=== Work item ===
From the line containing "Viewport: 421px width, 237px height." to the end of the data, retype every line exactly and nothing else. Drop the pictures.

Records for processing START

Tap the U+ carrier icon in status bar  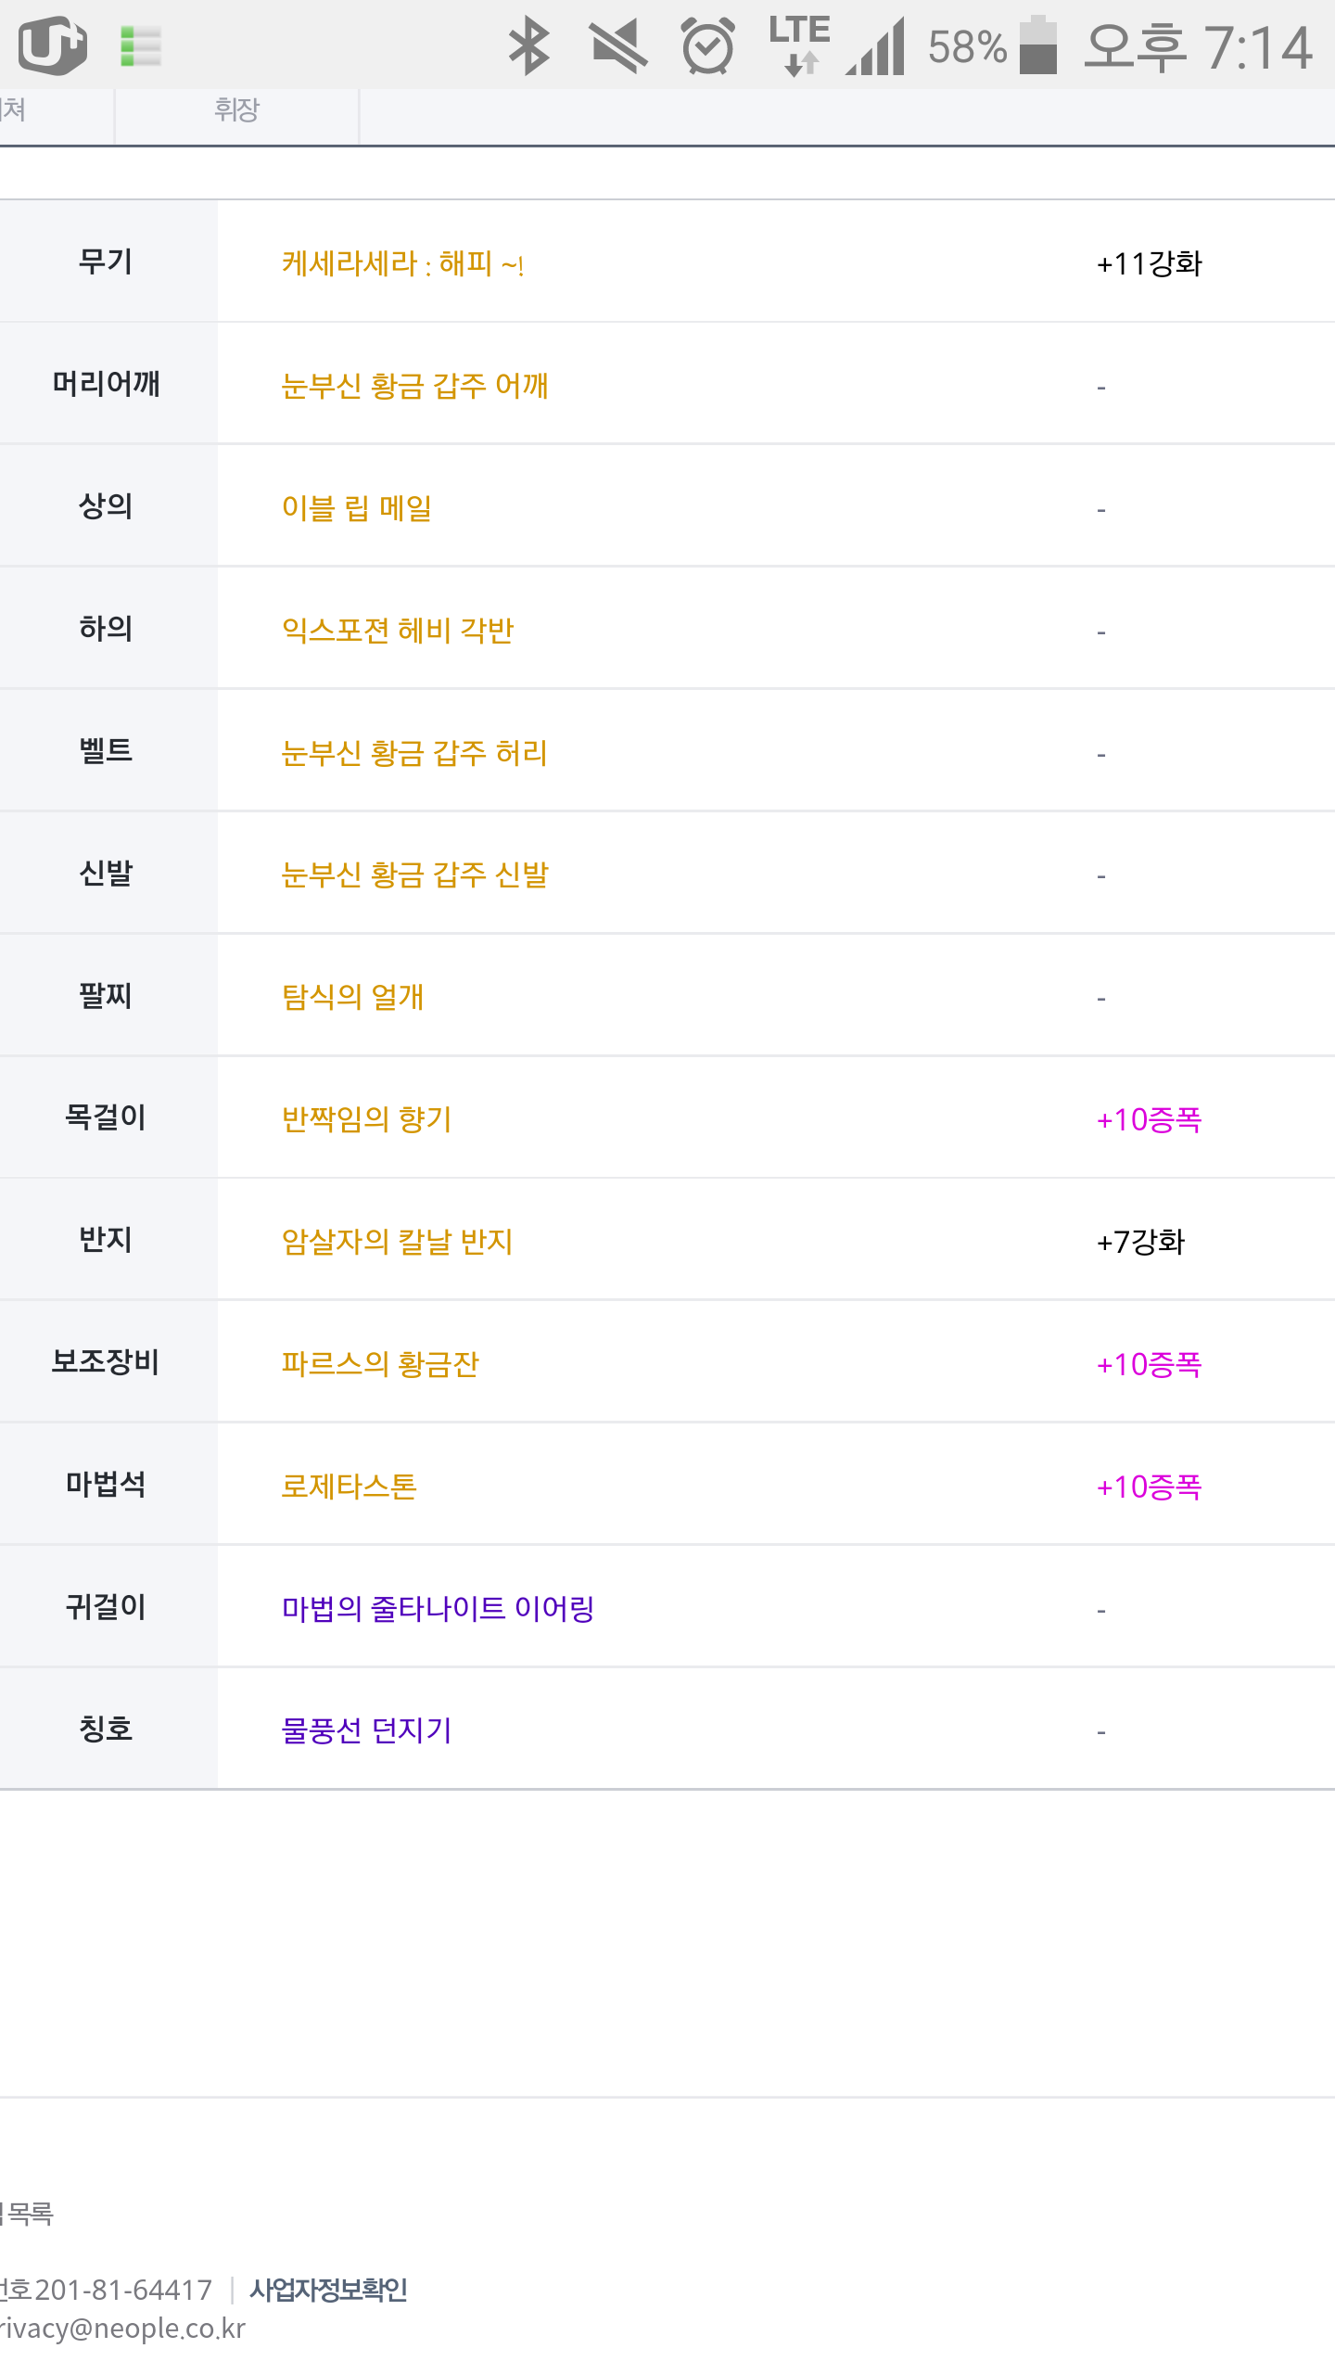[53, 45]
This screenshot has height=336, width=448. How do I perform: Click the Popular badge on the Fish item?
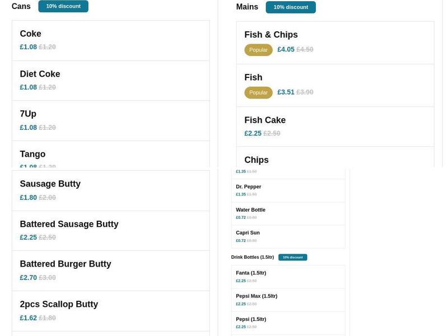[x=258, y=92]
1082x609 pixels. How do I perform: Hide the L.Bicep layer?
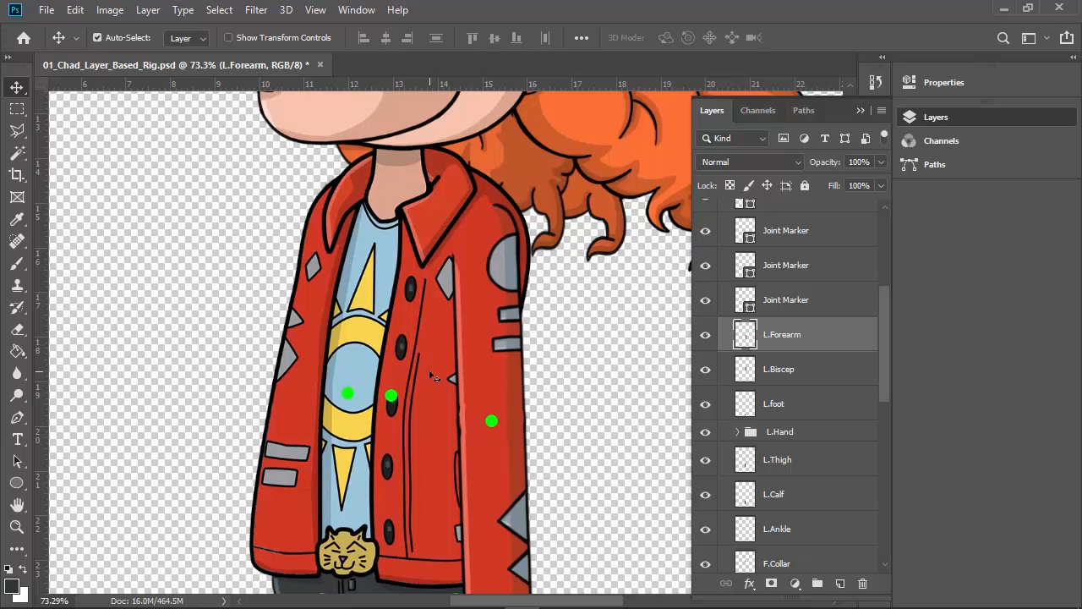tap(705, 370)
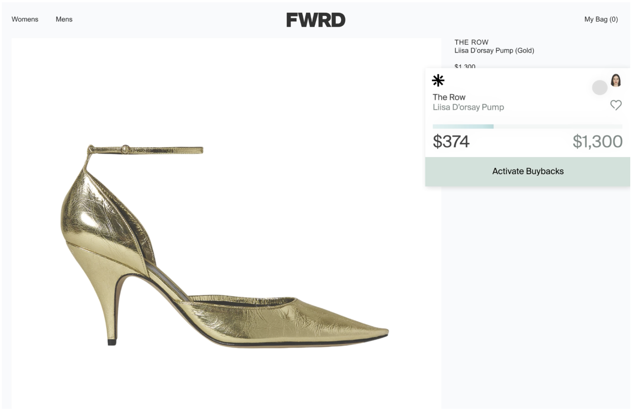Click "The Row" label in the popup
The image size is (633, 412).
coord(449,97)
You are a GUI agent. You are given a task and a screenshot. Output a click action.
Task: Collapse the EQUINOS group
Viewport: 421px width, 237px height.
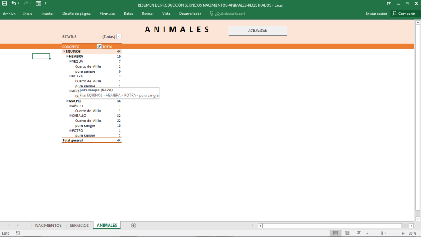(64, 51)
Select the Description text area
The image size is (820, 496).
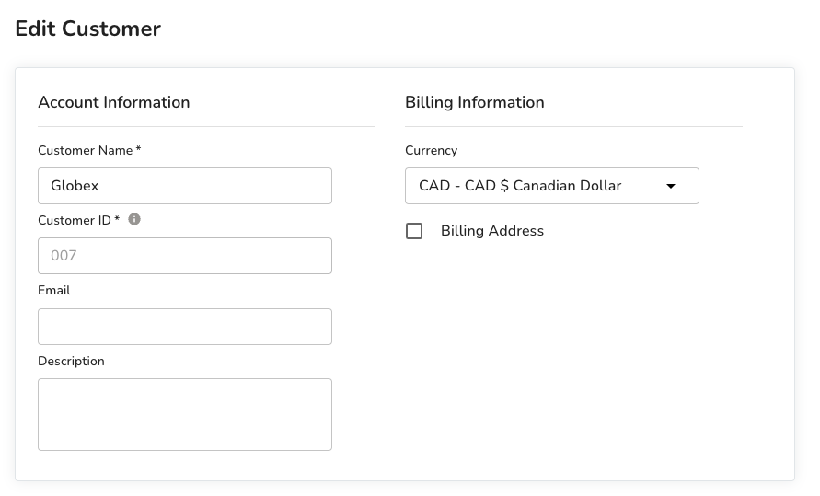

Records for processing END

=== Problem solution ===
Viewport: 421px width, 237px height.
(64, 51)
Select the Description text area
The image size is (820, 496).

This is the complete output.